◆ **Raw data**

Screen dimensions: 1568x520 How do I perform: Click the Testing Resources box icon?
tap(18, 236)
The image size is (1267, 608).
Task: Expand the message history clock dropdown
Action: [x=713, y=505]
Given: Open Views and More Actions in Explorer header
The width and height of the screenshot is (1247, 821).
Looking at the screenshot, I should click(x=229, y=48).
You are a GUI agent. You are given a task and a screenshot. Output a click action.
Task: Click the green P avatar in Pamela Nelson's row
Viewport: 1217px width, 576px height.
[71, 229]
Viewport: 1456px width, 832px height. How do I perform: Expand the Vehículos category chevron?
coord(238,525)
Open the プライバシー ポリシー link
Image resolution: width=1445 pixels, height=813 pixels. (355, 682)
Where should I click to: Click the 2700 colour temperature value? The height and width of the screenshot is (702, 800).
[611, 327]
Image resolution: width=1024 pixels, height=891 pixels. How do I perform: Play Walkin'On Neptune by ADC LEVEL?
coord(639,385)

◆ **Exercise directions**
Revise the items starting at the line that contains "Given: Open Views" and ending at the end of the items, replacing "Viewport" with "Window size" and leaving everything else the same.

◆ **Answer to this problem**
Given: Open Views and More Actions in Explorer header
The width and height of the screenshot is (1247, 821).
Looking at the screenshot, I should click(x=229, y=48).
You are a GUI agent. You are given a task and a screenshot. Output a click action.
Task: Click the green P avatar in Pamela Nelson's row
Window size: 1217px width, 576px height.
[71, 229]
Window size: 1456px width, 832px height. How do I perform: Expand the Vehículos category chevron?
coord(238,525)
Open the プライバシー ポリシー link
Image resolution: width=1445 pixels, height=813 pixels. (355, 682)
Where should I click to: Click the 2700 colour temperature value? The height and width of the screenshot is (702, 800).
[611, 327]
Image resolution: width=1024 pixels, height=891 pixels. How do I perform: Play Walkin'On Neptune by ADC LEVEL?
coord(639,385)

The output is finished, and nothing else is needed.